Please write out exactly the line containing "Screen dimensions: 1988x1856" below and every line after it, through the last one, but leave out any pictures.
====== Dataset extract ======
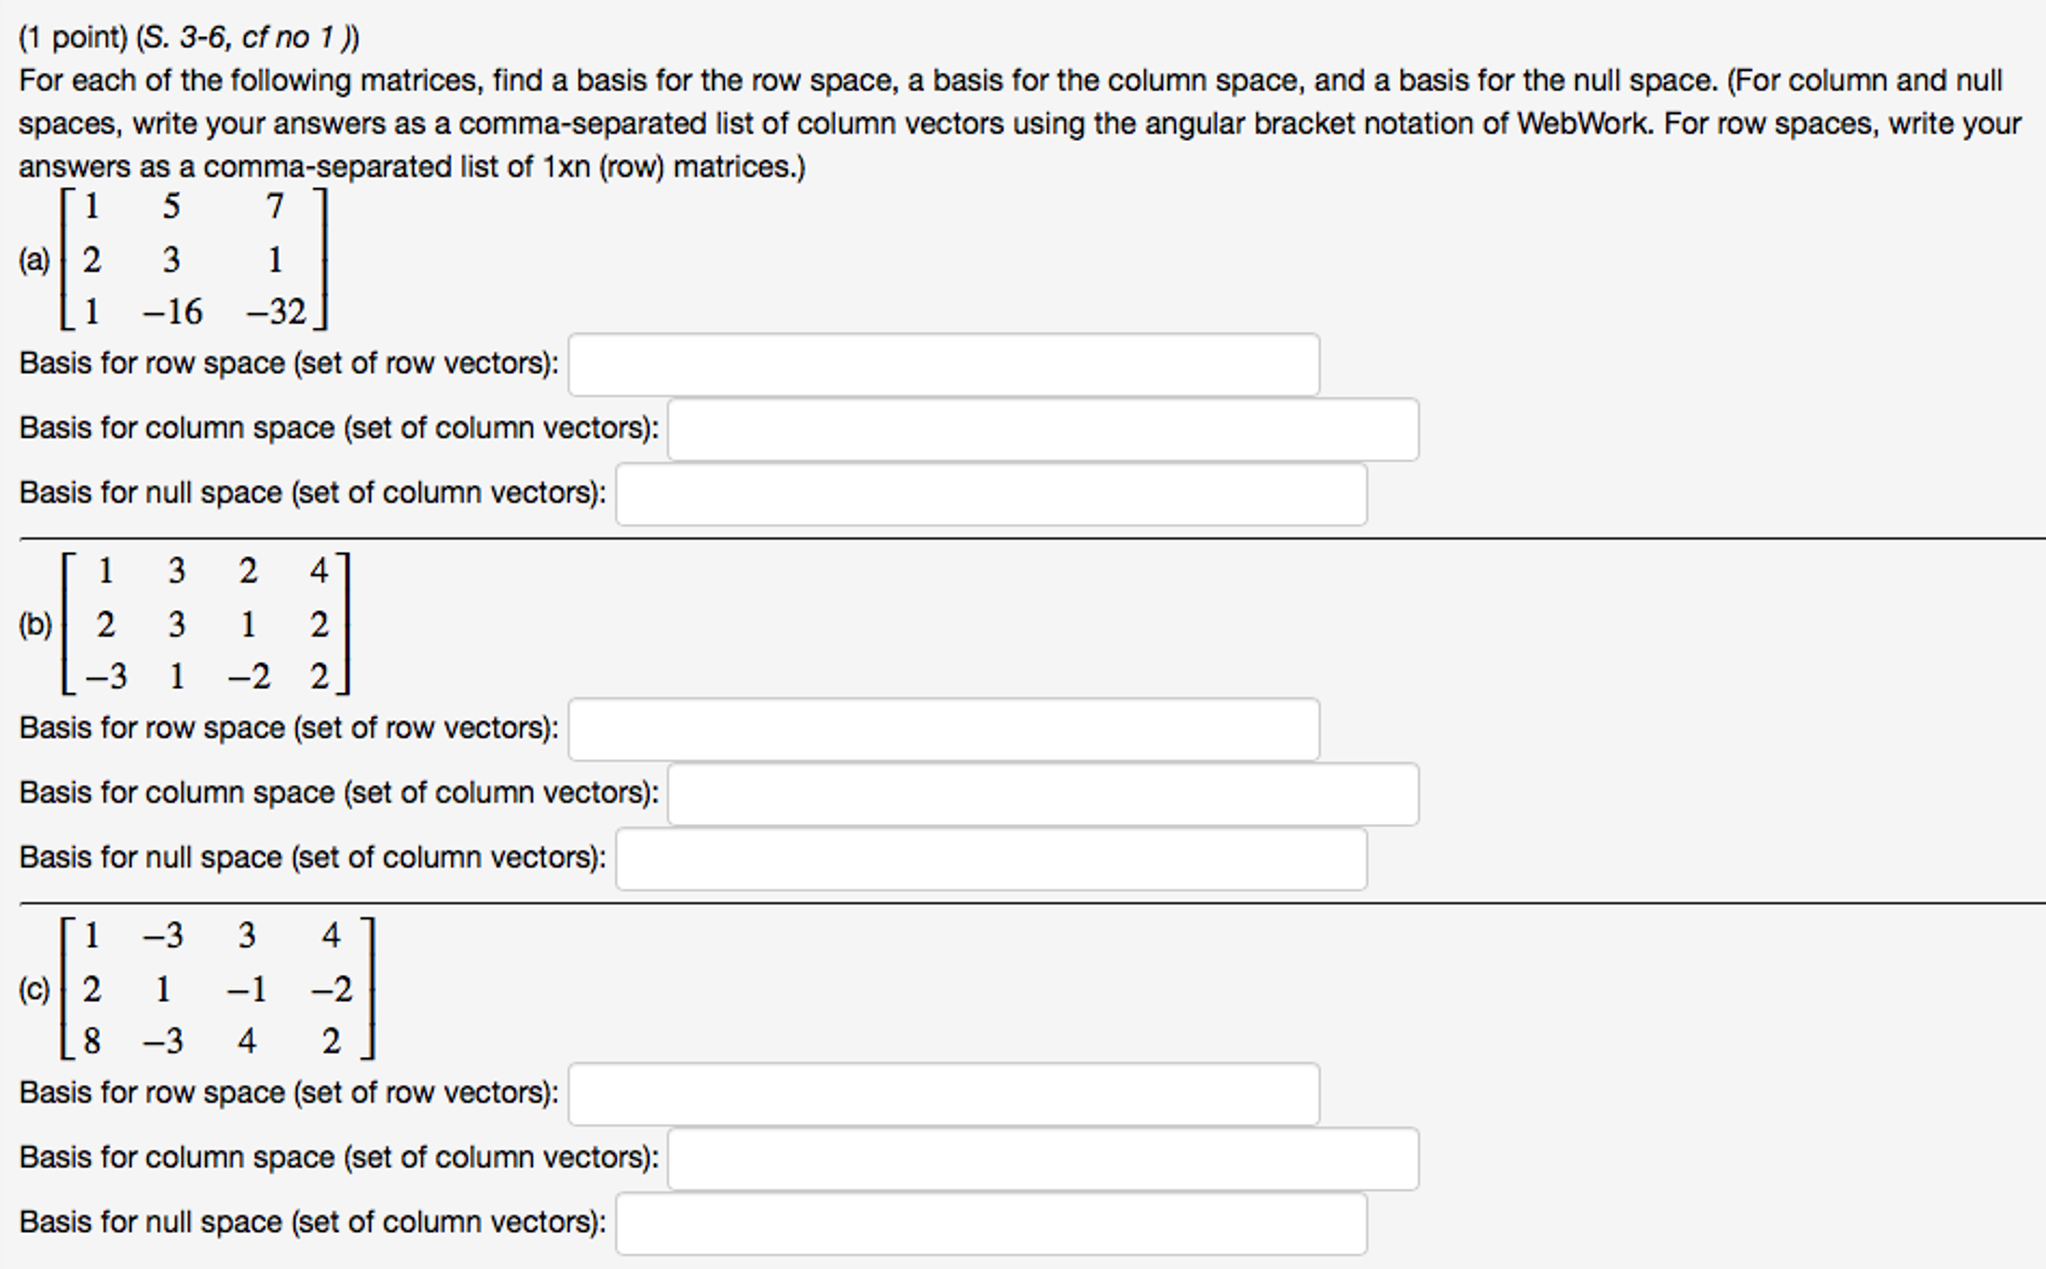Click the horizontal divider above matrix (c)
The height and width of the screenshot is (1269, 2046).
tap(1030, 903)
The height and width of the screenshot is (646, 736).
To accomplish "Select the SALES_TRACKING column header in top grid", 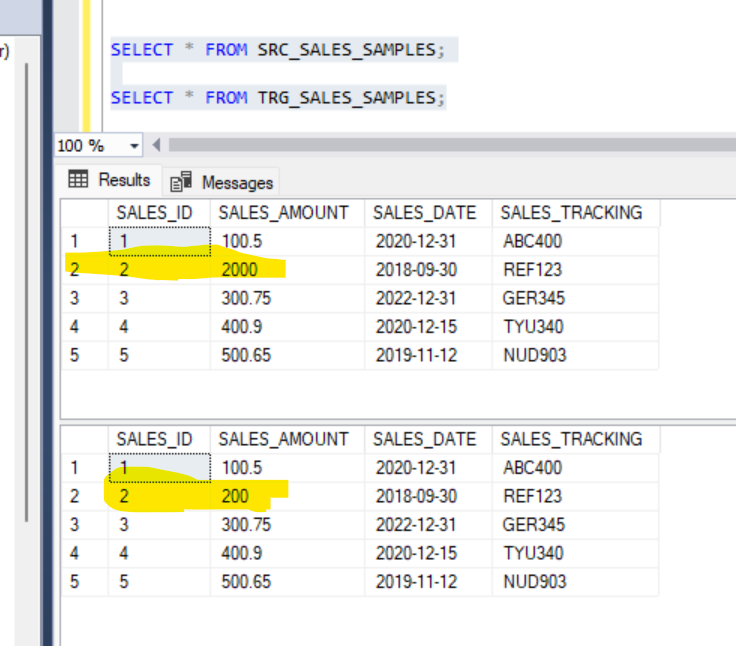I will point(571,212).
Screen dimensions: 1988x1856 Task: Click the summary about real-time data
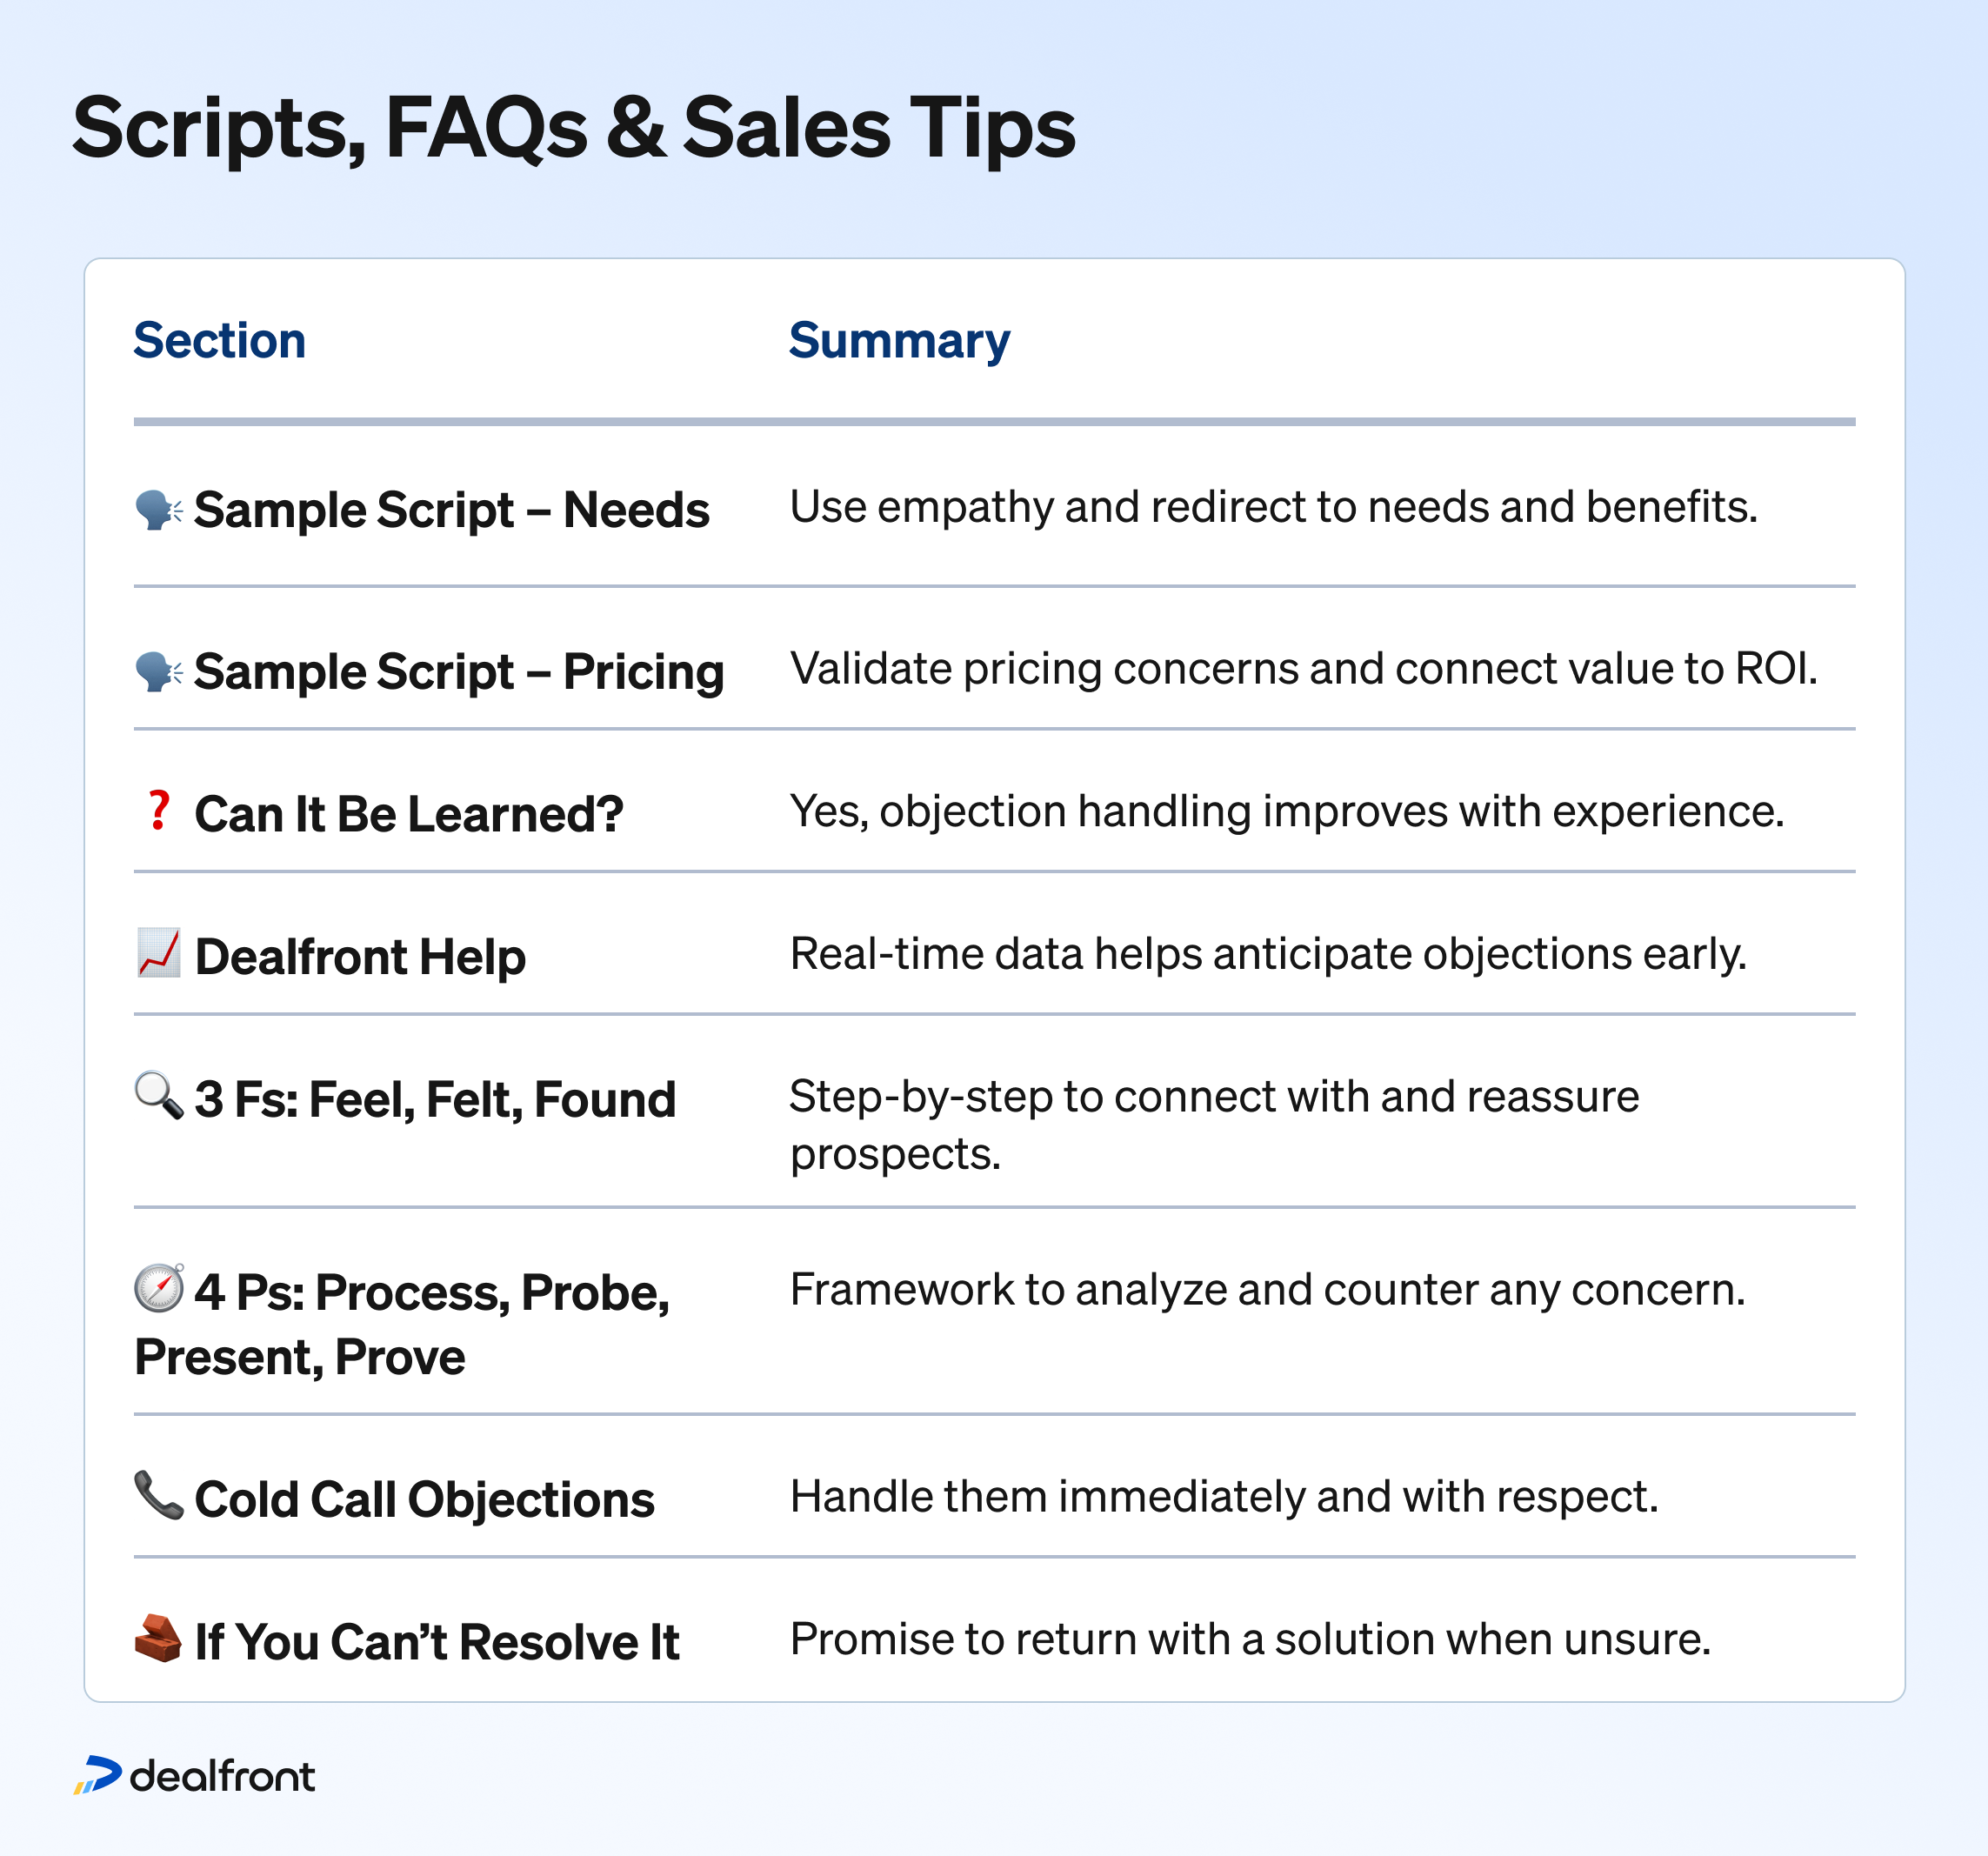[1268, 954]
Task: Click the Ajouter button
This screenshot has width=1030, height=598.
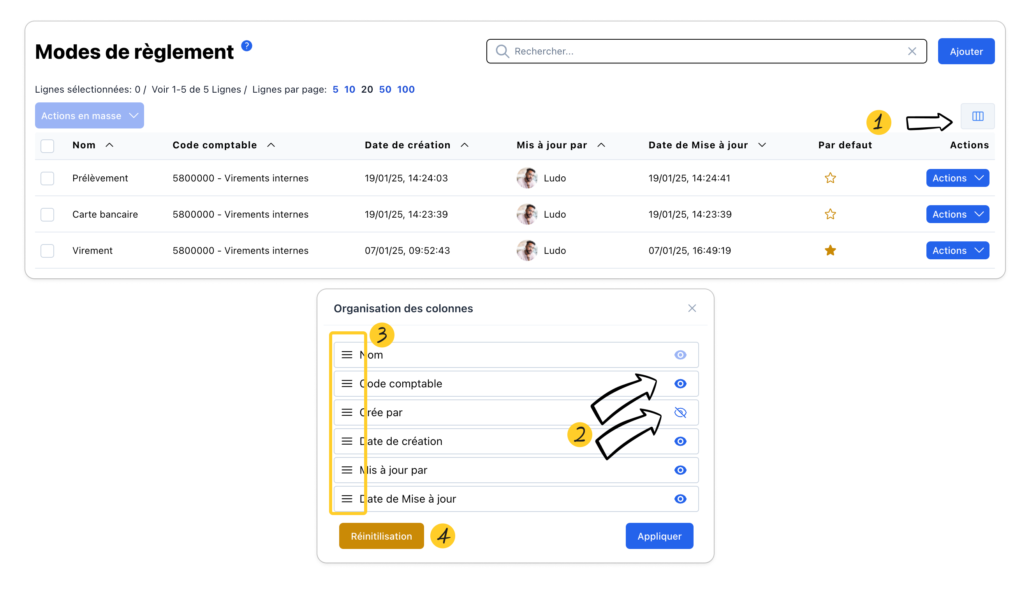Action: pyautogui.click(x=966, y=51)
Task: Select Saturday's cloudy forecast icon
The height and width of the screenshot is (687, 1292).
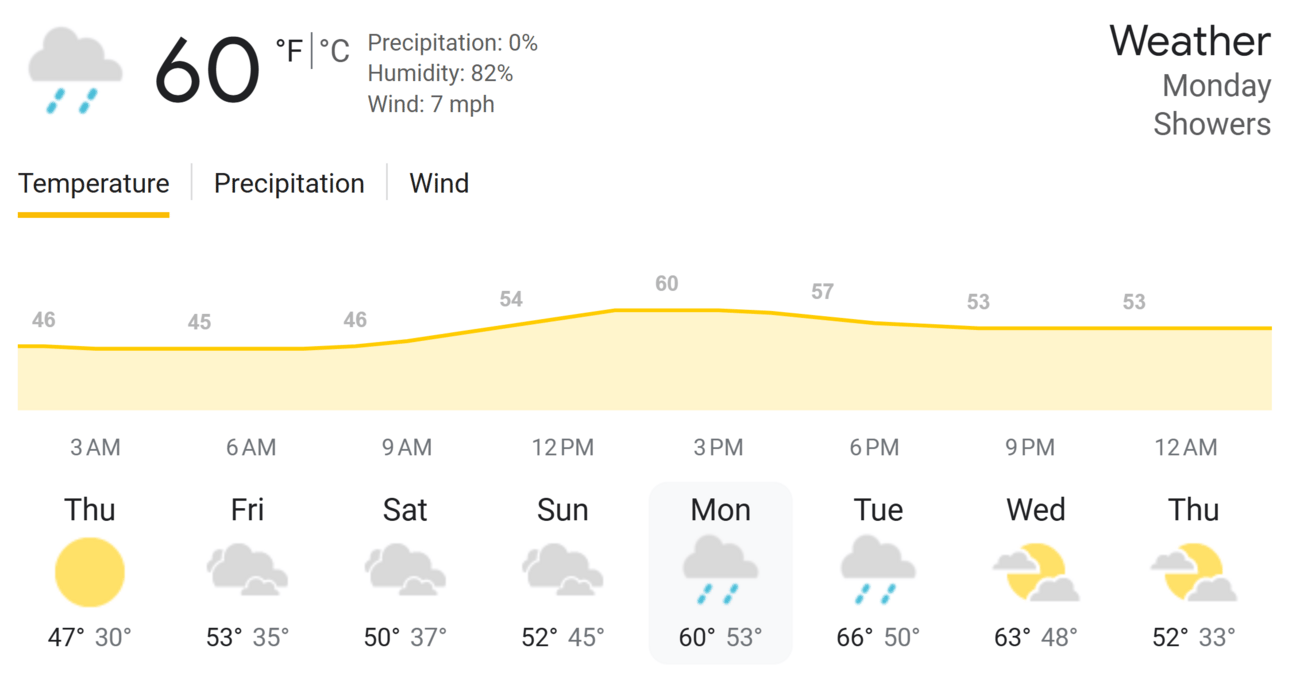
======
§ Expected answer
Screen dimensions: 1988x1856 Task: Click the summary about real-time data
[1268, 954]
Task: Click the Ajouter button
This screenshot has width=1030, height=598.
Action: pyautogui.click(x=966, y=51)
Task: Select Saturday's cloudy forecast icon
The height and width of the screenshot is (687, 1292).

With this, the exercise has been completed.